Antes da Copa do Mundo, a imprensa se esmerou em criar no público
brasileiro a ideia de que o torneio ia ser um fracasso porque o governo
como um todo era ineficiente e corrupto.
É importante ter sempre em vista que o que a imprensa diz não é a
expressão pura e acabada da verdade, mas sim a percepção daquilo que ela
acha ser a verdade. A ciência já se cansou de provar que não existem verdades absolutas e sim percepções, ou formas de ver a verdade segundo a história, contexto, cultura e interesses da cada pessoa ou organização.
A estratégia de inculcar no leitor, ouvinte, telespectador e internauta a ideia de que a Copa não ia dar certo por culpa do governo, sempre foi intrinsecamente equivocada.

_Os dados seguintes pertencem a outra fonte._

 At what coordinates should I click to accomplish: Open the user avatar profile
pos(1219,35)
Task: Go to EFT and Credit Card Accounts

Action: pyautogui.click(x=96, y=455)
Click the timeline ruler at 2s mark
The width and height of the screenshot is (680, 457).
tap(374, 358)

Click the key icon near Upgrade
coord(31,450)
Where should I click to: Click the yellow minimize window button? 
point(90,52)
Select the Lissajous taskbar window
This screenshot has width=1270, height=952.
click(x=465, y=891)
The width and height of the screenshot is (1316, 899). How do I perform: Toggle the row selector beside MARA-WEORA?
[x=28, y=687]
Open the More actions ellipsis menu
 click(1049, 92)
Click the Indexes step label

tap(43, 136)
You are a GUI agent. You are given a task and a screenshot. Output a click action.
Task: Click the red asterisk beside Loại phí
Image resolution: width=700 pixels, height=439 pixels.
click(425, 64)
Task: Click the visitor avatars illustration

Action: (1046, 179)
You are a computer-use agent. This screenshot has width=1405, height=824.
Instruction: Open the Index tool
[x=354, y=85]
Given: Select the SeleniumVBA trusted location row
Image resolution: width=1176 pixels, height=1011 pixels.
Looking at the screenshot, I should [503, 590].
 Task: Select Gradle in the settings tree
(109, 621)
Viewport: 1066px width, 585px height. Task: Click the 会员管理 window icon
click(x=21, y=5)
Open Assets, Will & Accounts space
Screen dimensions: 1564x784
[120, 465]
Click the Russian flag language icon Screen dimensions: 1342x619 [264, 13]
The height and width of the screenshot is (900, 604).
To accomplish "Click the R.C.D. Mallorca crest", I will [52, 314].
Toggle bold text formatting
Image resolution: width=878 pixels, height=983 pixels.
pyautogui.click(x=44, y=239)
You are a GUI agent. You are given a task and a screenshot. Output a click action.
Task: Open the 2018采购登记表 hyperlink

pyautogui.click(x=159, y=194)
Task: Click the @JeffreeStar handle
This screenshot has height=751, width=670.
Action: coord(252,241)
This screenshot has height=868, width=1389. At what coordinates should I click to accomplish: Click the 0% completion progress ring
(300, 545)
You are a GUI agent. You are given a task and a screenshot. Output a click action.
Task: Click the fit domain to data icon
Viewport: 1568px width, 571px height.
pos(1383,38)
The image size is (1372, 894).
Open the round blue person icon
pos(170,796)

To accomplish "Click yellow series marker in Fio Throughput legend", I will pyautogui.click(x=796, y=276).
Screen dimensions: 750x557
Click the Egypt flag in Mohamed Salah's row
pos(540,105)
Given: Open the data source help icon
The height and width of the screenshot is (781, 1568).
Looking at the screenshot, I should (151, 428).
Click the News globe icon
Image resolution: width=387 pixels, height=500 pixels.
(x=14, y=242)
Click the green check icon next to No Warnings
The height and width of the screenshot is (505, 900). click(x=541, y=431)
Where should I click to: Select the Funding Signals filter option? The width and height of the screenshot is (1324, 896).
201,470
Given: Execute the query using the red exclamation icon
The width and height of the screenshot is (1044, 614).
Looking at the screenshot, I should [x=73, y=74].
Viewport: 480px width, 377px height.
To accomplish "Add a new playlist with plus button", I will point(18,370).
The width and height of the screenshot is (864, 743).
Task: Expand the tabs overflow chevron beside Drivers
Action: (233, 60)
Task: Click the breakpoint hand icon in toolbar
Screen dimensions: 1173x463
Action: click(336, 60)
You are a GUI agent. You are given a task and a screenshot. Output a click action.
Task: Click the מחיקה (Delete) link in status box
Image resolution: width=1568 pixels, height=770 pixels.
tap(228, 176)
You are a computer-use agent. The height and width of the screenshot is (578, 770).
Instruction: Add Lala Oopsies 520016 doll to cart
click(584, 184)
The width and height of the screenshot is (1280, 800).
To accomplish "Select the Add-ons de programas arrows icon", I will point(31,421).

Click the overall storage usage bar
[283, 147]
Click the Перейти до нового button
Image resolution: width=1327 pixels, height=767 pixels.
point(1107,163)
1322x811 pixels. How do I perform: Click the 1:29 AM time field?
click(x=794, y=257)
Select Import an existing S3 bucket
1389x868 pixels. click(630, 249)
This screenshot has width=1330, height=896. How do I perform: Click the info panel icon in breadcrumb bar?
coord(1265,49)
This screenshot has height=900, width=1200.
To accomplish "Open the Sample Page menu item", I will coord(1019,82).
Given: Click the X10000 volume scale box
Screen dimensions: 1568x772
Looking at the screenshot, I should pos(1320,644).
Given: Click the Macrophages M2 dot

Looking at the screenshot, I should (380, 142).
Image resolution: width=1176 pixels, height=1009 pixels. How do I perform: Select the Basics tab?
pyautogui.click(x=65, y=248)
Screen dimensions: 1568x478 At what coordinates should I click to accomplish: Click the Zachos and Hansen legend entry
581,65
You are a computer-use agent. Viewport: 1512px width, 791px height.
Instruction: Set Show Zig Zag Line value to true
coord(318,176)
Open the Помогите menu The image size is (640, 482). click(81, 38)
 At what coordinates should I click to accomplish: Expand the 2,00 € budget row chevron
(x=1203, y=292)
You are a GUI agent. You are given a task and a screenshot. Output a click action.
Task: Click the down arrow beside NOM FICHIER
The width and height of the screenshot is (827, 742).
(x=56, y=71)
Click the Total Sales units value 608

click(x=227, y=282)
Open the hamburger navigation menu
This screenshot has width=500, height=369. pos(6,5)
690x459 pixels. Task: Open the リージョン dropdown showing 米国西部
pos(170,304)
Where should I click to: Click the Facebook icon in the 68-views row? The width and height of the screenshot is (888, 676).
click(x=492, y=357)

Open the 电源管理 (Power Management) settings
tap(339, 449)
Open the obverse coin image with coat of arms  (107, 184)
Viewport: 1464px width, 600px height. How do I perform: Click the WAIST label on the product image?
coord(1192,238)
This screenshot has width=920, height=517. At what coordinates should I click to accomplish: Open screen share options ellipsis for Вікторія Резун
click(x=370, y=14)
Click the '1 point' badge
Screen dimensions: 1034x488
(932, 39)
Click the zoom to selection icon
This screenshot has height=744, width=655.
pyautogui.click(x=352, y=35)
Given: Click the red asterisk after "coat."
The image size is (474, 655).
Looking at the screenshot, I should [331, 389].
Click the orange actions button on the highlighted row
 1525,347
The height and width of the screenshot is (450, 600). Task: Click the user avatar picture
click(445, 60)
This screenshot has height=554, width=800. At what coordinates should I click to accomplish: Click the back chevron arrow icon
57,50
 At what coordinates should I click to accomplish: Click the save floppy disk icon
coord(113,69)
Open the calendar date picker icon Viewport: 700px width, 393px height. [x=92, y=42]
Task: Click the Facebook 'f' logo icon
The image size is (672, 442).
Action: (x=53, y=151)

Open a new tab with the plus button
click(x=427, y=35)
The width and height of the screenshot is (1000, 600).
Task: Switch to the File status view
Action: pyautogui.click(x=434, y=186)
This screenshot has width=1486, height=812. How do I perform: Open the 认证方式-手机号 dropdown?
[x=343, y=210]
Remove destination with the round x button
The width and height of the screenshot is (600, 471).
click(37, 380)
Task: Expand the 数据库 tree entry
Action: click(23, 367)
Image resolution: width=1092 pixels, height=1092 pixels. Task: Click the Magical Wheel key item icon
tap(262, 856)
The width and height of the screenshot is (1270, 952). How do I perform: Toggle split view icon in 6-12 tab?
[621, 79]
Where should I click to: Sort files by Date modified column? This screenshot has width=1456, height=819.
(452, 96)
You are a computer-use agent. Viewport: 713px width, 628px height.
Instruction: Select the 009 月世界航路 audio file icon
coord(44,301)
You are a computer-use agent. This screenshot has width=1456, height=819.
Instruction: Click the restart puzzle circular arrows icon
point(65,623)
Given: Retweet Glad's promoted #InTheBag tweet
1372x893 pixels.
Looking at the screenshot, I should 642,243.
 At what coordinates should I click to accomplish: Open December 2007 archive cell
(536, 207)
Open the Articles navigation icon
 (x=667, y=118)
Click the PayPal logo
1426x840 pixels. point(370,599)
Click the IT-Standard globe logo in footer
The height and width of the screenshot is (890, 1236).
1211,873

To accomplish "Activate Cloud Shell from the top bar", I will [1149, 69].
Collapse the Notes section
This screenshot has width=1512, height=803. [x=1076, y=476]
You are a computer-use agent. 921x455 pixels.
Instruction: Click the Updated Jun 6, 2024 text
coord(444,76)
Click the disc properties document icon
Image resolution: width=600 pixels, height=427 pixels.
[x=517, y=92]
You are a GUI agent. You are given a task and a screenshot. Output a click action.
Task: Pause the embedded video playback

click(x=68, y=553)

Quem parasse um minuto para pensar, perceberia que a FIFA, que investiu
bilhões de dólares no negócio do Mundial, não iria aceitar passivamente
que o evento virasse um fiasco só porque os partidos de oposição no
Brasil queriam faturar eleitoralmente uma humilhação do partido no
poder.
Por erro de avaliação política, a imprensa comprou uma estratégia
errada por puro interesse político-financeiro. Ela percebeu que havia dado um tiro no pé depois
que a vaia ensaiada contra a presidente no jogo de abertura da Copa
gerou mais críticas do que aplausos na opinião pública. Foi quando
começou a ficar claro que os torcedores nacionais e estrangeiros
transformaram o negócio da Copa numa grande festa. As esperadas
manifestações de protesto foram relegadas ao esquecimento e ao ridículo
justamente porque também estavam enquadradas na estratégia do quanto
pior melhor.
O tratamento dado pela imprensa aos resultados da pesquisa do Datafolha
divulgada na quarta-feira (2/7) já incorporou a fase “assopra”, depois
das ”mordidas” do noticiário no governo Dilma. O apoio popular à Copa
subiu, mesmo depois de todas as denúncias de superfaturamento e
descontrole financeiro nas obras. A rejeição às vaias à presidente
atingiu 76% dos eleitores consultados pelo Datafolha e os colunistas
políticos globais passaram a afirmar candidamente que a “Copa ajudou
Dilma”.
A imprensa tem todo o direito de mudar de estratégia em relação
ao governo. Não há nada de errado nisso. O questionamento ético está no
fato de ela adotar num novo posicionamento sem dizer claramente ao
público por que mudou de posição. Afinal, muitos leitores, ouvintes,
telespectadores e internautas ainda consideram a imprensa como uma
referência em questões políticas, econômicas, sociais e culturais. Não
justificar uma mudança de postura, procurar disfarçá-la ou ocultá-la
para evitar explicações, é o mesmo que enganar quem ainda acredita na imprensa.